Ludzie – kleksy
Coś tu nie gra. Przed chwilą
Były drgania, „wibracje”. Krzak się ocierał korą o niebo.
Nieszczęsne zarośla miały zapach petardy,
A gdy przyszedłem do domu, zastałem wszystko
Mniej więcej w tym samym porządku.

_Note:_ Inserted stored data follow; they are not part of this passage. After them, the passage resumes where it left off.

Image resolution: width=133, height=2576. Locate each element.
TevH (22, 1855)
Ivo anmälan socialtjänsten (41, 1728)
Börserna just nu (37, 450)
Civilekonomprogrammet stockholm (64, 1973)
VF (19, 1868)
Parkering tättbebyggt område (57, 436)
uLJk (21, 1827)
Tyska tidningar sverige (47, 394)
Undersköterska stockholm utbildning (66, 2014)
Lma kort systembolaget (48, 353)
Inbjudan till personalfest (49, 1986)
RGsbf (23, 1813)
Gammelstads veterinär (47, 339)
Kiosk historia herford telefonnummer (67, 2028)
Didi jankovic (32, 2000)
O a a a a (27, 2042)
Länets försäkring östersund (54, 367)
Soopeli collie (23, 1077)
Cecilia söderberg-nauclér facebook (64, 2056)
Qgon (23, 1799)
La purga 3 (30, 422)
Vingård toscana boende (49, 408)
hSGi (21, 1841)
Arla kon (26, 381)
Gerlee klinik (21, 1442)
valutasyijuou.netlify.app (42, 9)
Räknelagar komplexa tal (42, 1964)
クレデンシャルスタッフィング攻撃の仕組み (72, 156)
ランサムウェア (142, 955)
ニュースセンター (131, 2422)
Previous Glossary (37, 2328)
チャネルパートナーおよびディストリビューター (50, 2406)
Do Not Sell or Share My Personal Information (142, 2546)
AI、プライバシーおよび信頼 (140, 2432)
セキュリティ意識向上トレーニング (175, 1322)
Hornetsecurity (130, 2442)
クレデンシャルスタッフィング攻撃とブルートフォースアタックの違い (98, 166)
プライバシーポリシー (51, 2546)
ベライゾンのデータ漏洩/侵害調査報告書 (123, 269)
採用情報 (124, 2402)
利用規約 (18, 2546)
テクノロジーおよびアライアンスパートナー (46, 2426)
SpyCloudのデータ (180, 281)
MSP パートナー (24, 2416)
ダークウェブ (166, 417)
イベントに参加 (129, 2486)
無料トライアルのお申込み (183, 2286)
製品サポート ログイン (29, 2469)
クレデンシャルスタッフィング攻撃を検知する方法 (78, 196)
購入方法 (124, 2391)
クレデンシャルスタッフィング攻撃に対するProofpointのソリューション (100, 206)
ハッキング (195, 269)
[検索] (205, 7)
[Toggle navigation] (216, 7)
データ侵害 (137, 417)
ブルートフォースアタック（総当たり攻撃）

Choć trudno mi pamiętać
Ten porządek, poza kilkoma szczegółami: krawatem, sofą,
Kartką papieru sprytnie ułożoną, by wskazywała,
Kto mógł ją poruszyć podczas mojej dojrzałej nieobecności:
Posiniaczone, obce stworzenie, lecz znajome
Jak uśmiech na czyjejkolwiek twarzy.
Kilka wieszaków zabrzęczało lekko
W podmuchu od szafy. Ktoś tu był.
Ktoś może zatriumfował nad tym drugim.
Rodzina wraca z morskiej wycieczki
Z psami, radioodbiornikami i wędkami.
Starzy rybacy witają wszystkich czerwonawym blaskiem
Lamp. Więzień, pewien wujek Joe,
Wraca, przebywszy ogromną odległość – tyle mil,
Tyle godzin związanych w dni,
Które zbudowały długą drogę z bali stąd aż na wschód.